Kristoffer Magnusson's Interactive Visualizations https://rpsychologist.com/d3/nhst/ Previously recommended in Chapter 16 — now even more relevant. This interactive tool lets you adjust effect sizes, sample sizes, and significance levels, and see in real time how power, p-values, and the overlap between distributions change. The "Understanding Statistical Power" module at https://rpsychologist.com/d3/nhst/ is the single best tool for building intuition about this chapter's concepts.

Kristoffer Magnusson's Cohen's d Visualization https://rpsychologist.com/cohend/ An interactive tool specifically for understanding Cohen's d. You can set the effect size and see the distribution overlap, the probability of superiority, and the number needed to treat. Drag the slider from $d = 0$ to $d = 2$ and watch the distributions separate.

G*Power (Free Power Analysis Software) https://www.psychologie.hhu.de/arbeitsgruppen/allgemeine-psychologie-und-arbeitspsychologie/gpower A widely used free application for conducting power analyses for many types of statistical tests. GPower has a graphical interface, supports all common tests (t-tests, ANOVA, chi-square, regression), and can generate publication-quality power curves. If you want to move beyond Python's statsmodels for power analysis, GPower is the standard.

Seeing Theory — Statistical Power Module https://seeing-theory.brown.edu/frequentist-inference/ Brown University's interactive visualization platform includes a module on hypothesis testing that beautifully illustrates the relationship between the null distribution, the alternative distribution, $\alpha$, $\beta$, and power. Watch how changing the effect size or sample size shifts the alternative distribution and changes the power.

Video Resources

StatQuest with Josh Starmer: "Statistical Power, Clearly Explained" (YouTube) Josh Starmer's characteristically energetic walkthrough of statistical power. The visualization of the null and alternative distributions, with the rejection region and the power shaded, is one of the clearest explanations available. Watch this alongside Section 17.6 for maximum understanding.
· · · · ·
### JOBS
**a.** In the resource list on statistical power, which kinds of statistical tests does G*Power support?
**b.** Extend the resource list on statistical power by writing what comes next after its final entry.
· · · · ·
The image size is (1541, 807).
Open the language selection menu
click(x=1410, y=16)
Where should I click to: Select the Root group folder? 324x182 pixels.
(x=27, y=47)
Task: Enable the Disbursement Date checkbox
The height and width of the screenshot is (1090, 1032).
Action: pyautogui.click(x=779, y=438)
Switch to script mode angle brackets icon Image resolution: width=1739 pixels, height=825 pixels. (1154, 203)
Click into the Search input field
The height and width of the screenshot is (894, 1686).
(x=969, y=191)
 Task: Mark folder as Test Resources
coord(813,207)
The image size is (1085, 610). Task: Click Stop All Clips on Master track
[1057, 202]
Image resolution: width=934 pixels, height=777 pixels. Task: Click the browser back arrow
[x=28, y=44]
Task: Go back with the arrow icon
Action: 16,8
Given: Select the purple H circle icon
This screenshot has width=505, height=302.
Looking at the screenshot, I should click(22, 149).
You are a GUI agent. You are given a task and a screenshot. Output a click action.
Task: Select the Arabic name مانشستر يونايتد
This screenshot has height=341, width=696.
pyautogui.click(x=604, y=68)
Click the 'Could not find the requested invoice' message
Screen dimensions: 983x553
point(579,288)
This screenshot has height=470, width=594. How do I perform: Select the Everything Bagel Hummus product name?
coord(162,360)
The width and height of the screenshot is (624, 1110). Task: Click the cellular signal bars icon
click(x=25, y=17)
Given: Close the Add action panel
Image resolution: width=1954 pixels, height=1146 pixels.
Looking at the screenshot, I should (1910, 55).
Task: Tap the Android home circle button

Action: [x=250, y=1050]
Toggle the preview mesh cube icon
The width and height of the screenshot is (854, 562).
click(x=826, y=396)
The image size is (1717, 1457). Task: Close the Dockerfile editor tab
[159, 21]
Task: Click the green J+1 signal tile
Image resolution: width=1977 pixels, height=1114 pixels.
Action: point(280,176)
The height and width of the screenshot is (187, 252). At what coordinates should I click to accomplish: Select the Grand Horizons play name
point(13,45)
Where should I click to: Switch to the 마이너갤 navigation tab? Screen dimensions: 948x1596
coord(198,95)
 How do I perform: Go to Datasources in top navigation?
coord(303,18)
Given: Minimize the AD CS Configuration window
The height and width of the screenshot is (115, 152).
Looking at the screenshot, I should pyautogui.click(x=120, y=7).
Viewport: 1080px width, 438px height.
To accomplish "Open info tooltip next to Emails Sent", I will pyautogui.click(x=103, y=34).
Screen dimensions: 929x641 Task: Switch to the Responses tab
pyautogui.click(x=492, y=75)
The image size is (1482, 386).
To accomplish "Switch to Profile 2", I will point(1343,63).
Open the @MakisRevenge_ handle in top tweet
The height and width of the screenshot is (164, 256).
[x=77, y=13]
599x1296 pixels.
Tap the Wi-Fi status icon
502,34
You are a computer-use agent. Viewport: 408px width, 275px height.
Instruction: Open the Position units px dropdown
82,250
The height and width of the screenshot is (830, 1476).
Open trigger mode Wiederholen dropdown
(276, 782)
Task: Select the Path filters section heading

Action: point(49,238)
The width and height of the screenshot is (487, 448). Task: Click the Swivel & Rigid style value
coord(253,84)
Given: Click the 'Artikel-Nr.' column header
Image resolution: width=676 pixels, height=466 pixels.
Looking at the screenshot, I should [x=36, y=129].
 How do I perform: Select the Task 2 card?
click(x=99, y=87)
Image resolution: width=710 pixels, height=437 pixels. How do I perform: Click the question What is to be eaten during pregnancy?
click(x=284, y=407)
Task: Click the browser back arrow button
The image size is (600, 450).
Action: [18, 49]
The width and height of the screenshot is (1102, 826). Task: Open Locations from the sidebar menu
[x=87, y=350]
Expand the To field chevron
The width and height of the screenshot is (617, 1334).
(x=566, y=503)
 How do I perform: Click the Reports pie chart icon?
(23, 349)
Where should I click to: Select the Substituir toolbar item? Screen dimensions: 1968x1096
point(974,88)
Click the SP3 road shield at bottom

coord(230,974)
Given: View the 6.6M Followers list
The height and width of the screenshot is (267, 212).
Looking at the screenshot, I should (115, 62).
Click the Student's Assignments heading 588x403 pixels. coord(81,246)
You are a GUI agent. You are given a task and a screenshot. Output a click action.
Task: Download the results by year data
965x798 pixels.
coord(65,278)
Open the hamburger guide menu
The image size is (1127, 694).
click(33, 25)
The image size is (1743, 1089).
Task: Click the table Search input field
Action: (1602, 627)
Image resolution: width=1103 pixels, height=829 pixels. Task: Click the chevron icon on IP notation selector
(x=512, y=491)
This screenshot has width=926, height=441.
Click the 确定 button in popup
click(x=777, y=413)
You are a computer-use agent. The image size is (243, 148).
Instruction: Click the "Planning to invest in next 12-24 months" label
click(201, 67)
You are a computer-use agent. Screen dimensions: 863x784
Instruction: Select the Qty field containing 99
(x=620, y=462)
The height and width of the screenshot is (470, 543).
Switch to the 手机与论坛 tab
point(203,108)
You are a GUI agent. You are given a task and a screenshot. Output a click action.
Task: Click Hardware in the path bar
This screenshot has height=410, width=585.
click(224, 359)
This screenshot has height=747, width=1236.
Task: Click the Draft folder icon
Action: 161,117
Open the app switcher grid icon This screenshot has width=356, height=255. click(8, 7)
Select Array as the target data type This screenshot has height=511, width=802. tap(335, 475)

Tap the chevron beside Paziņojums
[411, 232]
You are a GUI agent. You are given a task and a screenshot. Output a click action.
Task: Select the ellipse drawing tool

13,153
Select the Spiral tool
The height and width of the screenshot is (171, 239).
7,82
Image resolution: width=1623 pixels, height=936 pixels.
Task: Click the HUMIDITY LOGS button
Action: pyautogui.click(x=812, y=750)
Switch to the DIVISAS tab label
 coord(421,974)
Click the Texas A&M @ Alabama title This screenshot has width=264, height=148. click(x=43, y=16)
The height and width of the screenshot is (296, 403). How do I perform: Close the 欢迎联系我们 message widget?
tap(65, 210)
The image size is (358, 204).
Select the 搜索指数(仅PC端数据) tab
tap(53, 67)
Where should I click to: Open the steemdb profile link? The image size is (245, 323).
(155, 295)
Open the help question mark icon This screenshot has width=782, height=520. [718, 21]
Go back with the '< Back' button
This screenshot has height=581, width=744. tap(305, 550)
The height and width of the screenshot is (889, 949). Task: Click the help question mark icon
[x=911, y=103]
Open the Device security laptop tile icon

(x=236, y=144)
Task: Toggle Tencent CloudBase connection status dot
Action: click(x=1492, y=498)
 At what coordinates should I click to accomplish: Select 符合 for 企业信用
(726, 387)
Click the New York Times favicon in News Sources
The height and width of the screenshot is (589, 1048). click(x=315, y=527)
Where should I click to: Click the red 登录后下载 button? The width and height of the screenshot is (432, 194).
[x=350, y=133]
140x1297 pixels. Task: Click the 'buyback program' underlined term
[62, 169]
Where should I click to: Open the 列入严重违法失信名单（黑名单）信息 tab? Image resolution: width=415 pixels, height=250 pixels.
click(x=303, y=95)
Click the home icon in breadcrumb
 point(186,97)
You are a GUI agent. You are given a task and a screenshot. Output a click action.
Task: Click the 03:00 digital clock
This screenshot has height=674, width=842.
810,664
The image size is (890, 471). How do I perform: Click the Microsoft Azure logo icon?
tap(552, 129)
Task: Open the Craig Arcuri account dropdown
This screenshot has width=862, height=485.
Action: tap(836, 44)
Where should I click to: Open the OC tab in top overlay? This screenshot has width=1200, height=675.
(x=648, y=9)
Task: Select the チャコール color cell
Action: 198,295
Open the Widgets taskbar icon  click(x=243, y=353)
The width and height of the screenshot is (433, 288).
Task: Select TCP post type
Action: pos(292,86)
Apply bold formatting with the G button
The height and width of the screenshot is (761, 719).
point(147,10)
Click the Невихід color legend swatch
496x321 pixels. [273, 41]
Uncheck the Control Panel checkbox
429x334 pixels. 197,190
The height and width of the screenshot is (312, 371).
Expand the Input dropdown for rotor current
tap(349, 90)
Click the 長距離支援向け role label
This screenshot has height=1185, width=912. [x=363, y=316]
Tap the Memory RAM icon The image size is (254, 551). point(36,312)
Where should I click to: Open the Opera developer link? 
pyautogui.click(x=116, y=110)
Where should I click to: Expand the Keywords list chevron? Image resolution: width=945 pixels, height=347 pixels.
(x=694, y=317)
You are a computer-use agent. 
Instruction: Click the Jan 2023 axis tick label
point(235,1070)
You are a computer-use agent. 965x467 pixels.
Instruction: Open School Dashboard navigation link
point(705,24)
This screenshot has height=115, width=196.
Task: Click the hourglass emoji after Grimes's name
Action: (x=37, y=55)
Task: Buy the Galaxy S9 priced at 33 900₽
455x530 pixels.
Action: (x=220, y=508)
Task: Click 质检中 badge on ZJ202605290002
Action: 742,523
· · · · ·
### TASK-BY-TASK ANSWERS
**a.** t-tests, ANOVA, chi-square, and regression

**b.**
StatQuest: "Effect Size, Clearly Explained" (YouTube) A companion video covering Cohen's d with visual intuition. Starmer shows how effect size is independent of sample size and why it's essential for interpreting test results.

3Blue1Brown: "Bayes Theorem" (YouTube) While not directly about effect sizes, Grant Sanderson's explanation of Bayes' theorem is essential for understanding false discovery rates and why so many "significant" findings are false (Section 17.10). The visual approach makes the connection between base rates, power, and false positives immediately intuitive.

Crash Course Statistics: "P-Hacking: Crash Course Statistics #30" (YouTube) A fast-paced, entertaining overview of p-hacking with clear examples. Good for reinforcing the concepts from Section 17.9 in a different format.

Daniel Lakens's Coursera Course: "Improving Your Statistical Inferences" https://www.coursera.org/learn/statistical-inferences A free online course by one of the leading experts on effect sizes and statistical reform. The modules on effect sizes, power analysis, and the replication crisis go well beyond what's covered in this chapter. Highly recommended for students who want to develop advanced critical thinking about statistical evidence.

Software Documentation

statsmodels: TTestIndPower https://www.statsmodels.org/stable/generated/statsmodels.stats.power.TTestIndPower.html The power analysis class used throughout this chapter. Supports solving for any one of the four parameters (effect size, sample size, power, $\alpha$) given the other three. Also supports power curve plotting via the .plot_power() method.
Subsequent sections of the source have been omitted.